1. **File Indexing**: Each file in `deps-order.txt` gets an index (0, 1, 2, ...)
2. **Median Calculation**: For targets with multiple sources, calculate median index
3. **Violation Detection**: If `currentTargetIndex < dependencyTargetIndex`, it's a violation
4. **Attribute Population**: Violating dependencies are added to both `deps` and `deps_to_remove`

### Path Matching Strategy

The implementation handles path matching flexibly:
- Tries exact path matches first (`pkg/file.py`)
- Falls back to filename matches (`file.py`)
- Supports both repo-relative and package-relative paths

## Test Coverage

### Test Case 1: Valid Dependencies (`deps_to_remove_with_order`)

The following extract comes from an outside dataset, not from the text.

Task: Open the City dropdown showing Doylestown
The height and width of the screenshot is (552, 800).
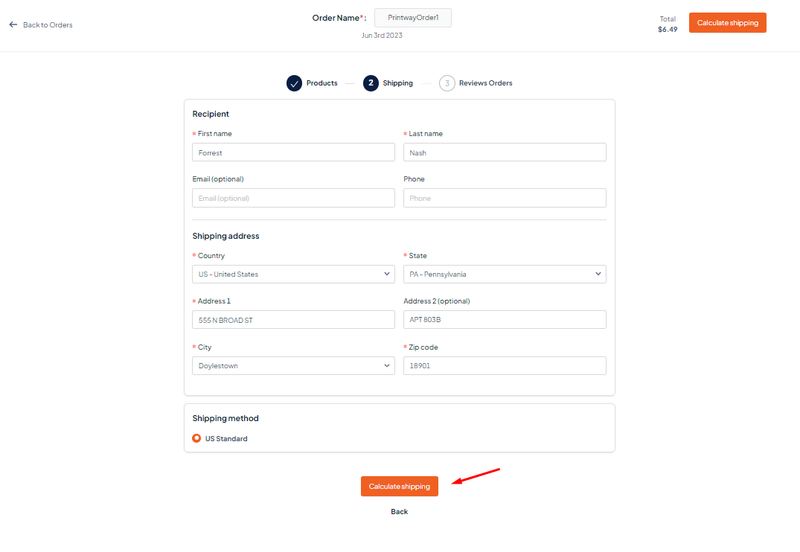Action: [293, 365]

**Files**: `core.py` → `utils.py` → `high_level.py`

**Scenario**: All dependencies follow correct ordering
- `utils.py` depends on `core.py` ✅ (valid: index 1 → index 0)
- `high_level.py` depends on both ✅ (valid: index 2 → index 0,1)

**Expected Result**: No `deps_to_remove` attributes (all dependencies are valid)

### Test Case 2: Ordering Violations (`deps_to_remove_ordering_violation`)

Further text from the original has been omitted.